Please arrange the rows below as a Markdown table with the columns "No." and "Line", numbering each line and leaving out the blank lines.

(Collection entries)
==================================================
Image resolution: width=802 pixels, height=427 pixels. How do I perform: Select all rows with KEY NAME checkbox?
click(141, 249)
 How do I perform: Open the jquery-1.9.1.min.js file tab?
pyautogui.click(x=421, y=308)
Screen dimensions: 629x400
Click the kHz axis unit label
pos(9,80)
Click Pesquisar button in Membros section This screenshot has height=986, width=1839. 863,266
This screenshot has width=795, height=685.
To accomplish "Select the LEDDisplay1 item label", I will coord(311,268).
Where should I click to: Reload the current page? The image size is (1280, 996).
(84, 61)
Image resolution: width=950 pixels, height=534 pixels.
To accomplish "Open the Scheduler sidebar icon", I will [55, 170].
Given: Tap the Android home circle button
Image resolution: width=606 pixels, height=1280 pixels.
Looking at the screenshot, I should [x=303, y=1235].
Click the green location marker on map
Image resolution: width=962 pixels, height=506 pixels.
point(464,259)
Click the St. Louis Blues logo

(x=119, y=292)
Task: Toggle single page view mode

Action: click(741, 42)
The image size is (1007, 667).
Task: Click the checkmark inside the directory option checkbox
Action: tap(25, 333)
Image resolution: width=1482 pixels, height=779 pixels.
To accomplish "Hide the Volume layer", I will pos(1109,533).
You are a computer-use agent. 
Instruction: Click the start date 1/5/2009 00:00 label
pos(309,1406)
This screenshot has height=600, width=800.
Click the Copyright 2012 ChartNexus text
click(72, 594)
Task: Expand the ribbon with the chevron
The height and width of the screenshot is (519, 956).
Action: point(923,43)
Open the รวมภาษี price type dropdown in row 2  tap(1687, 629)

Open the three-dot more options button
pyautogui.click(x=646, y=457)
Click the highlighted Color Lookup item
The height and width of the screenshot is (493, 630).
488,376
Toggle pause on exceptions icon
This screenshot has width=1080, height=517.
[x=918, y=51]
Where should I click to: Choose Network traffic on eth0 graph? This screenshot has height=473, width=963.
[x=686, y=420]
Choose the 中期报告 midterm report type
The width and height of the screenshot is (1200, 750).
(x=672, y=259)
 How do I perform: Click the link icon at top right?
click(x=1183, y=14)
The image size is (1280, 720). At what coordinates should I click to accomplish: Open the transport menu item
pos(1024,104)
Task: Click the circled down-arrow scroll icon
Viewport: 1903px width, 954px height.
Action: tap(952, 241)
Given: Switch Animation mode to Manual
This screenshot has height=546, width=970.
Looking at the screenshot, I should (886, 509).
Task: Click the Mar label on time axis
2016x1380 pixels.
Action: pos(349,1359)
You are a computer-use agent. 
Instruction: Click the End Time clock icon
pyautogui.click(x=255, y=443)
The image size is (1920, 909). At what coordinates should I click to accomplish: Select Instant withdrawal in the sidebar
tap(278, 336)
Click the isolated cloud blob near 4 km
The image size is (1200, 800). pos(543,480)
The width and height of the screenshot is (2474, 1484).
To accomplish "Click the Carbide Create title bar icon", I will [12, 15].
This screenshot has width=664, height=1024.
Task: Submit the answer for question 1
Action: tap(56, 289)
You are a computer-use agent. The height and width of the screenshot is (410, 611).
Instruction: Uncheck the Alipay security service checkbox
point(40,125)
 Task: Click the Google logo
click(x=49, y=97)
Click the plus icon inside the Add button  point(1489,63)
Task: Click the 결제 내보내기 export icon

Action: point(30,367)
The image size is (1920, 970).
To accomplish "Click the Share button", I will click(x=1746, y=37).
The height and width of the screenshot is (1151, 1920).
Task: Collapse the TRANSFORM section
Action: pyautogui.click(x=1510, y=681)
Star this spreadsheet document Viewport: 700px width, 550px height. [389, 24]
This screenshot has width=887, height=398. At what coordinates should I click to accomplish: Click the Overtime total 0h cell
==================================================
ANSWER TO THIS TASK »
| No. | Line |
|---|---|
| 1 | Image resolution: width=802 pixels, height=427 pixels. How do I perform: Select all rows with KEY NAME checkbox? |
| 2 | click(141, 249) |
| 3 |  How do I perform: Open the jquery-1.9.1.min.js file tab? |
| 4 | pyautogui.click(x=421, y=308) |
| 5 | Screen dimensions: 629x400 |
| 6 | Click the kHz axis unit label |
| 7 | pos(9,80) |
| 8 | Click Pesquisar button in Membros section This screenshot has height=986, width=1839. 863,266 |
| 9 | This screenshot has width=795, height=685. |
| 10 | To accomplish "Select the LEDDisplay1 item label", I will coord(311,268). |
| 11 | Where should I click to: Reload the current page? The image size is (1280, 996). |
| 12 | (84, 61) |
| 13 | Image resolution: width=950 pixels, height=534 pixels. |
| 14 | To accomplish "Open the Scheduler sidebar icon", I will [55, 170]. |
| 15 | Given: Tap the Android home circle button |
| 16 | Image resolution: width=606 pixels, height=1280 pixels. |
| 17 | Looking at the screenshot, I should [x=303, y=1235]. |
| 18 | Click the green location marker on map |
| 19 | Image resolution: width=962 pixels, height=506 pixels. |
| 20 | point(464,259) |
| 21 | Click the St. Louis Blues logo |
| 22 | (x=119, y=292) |
| 23 | Task: Toggle single page view mode |
| 24 | Action: click(741, 42) |
| 25 | The image size is (1007, 667). |
| 26 | Task: Click the checkmark inside the directory option checkbox |
| 27 | Action: tap(25, 333) |
| 28 | Image resolution: width=1482 pixels, height=779 pixels. |
| 29 | To accomplish "Hide the Volume layer", I will pos(1109,533). |
| 30 | You are a computer-use agent.  |
| 31 | Instruction: Click the start date 1/5/2009 00:00 label |
| 32 | pos(309,1406) |
| 33 | This screenshot has height=600, width=800. |
| 34 | Click the Copyright 2012 ChartNexus text |
| 35 | click(72, 594) |
| 36 | Task: Expand the ribbon with the chevron |
| 37 | The height and width of the screenshot is (519, 956). |
| 38 | Action: point(923,43) |
| 39 | Open the รวมภาษี price type dropdown in row 2  tap(1687, 629) |
| 40 | Open the three-dot more options button |
| 41 | pyautogui.click(x=646, y=457) |
| 42 | Click the highlighted Color Lookup item |
| 43 | The height and width of the screenshot is (493, 630). |
| 44 | 488,376 |
| 45 | Toggle pause on exceptions icon |
| 46 | This screenshot has width=1080, height=517. |
| 47 | [x=918, y=51] |
| 48 | Where should I click to: Choose Network traffic on eth0 graph? This screenshot has height=473, width=963. |
| 49 | [x=686, y=420] |
| 50 | Choose the 中期报告 midterm report type |
| 51 | The width and height of the screenshot is (1200, 750). |
| 52 | (x=672, y=259) |
| 53 |  How do I perform: Click the link icon at top right? |
| 54 | click(x=1183, y=14) |
| 55 | The image size is (1280, 720). At what coordinates should I click to accomplish: Open the transport menu item |
| 56 | pos(1024,104) |
| 57 | Task: Click the circled down-arrow scroll icon |
| 58 | Viewport: 1903px width, 954px height. |
| 59 | Action: tap(952, 241) |
| 60 | Given: Switch Animation mode to Manual |
| 61 | This screenshot has height=546, width=970. |
| 62 | Looking at the screenshot, I should (886, 509). |
| 63 | Task: Click the Mar label on time axis |
| 64 | 2016x1380 pixels. |
| 65 | Action: pos(349,1359) |
| 66 | You are a computer-use agent.  |
| 67 | Instruction: Click the End Time clock icon |
| 68 | pyautogui.click(x=255, y=443) |
| 69 | The image size is (1920, 909). At what coordinates should I click to accomplish: Select Instant withdrawal in the sidebar |
| 70 | tap(278, 336) |
| 71 | Click the isolated cloud blob near 4 km |
| 72 | The image size is (1200, 800). pos(543,480) |
| 73 | The width and height of the screenshot is (2474, 1484). |
| 74 | To accomplish "Click the Carbide Create title bar icon", I will [12, 15]. |
| 75 | This screenshot has width=664, height=1024. |
| 76 | Task: Submit the answer for question 1 |
| 77 | Action: tap(56, 289) |
| 78 | You are a computer-use agent. The height and width of the screenshot is (410, 611). |
| 79 | Instruction: Uncheck the Alipay security service checkbox |
| 80 | point(40,125) |
| 81 |  Task: Click the Google logo |
| 82 | click(x=49, y=97) |
| 83 | Click the plus icon inside the Add button  point(1489,63) |
| 84 | Task: Click the 결제 내보내기 export icon |
| 85 | Action: point(30,367) |
| 86 | The image size is (1920, 970). |
| 87 | To accomplish "Click the Share button", I will click(x=1746, y=37). |
| 88 | The height and width of the screenshot is (1151, 1920). |
| 89 | Task: Collapse the TRANSFORM section |
| 90 | Action: pyautogui.click(x=1510, y=681) |
| 91 | Star this spreadsheet document Viewport: 700px width, 550px height. [389, 24] |
| 92 | This screenshot has width=887, height=398. At what coordinates should I click to accomplish: Click the Overtime total 0h cell |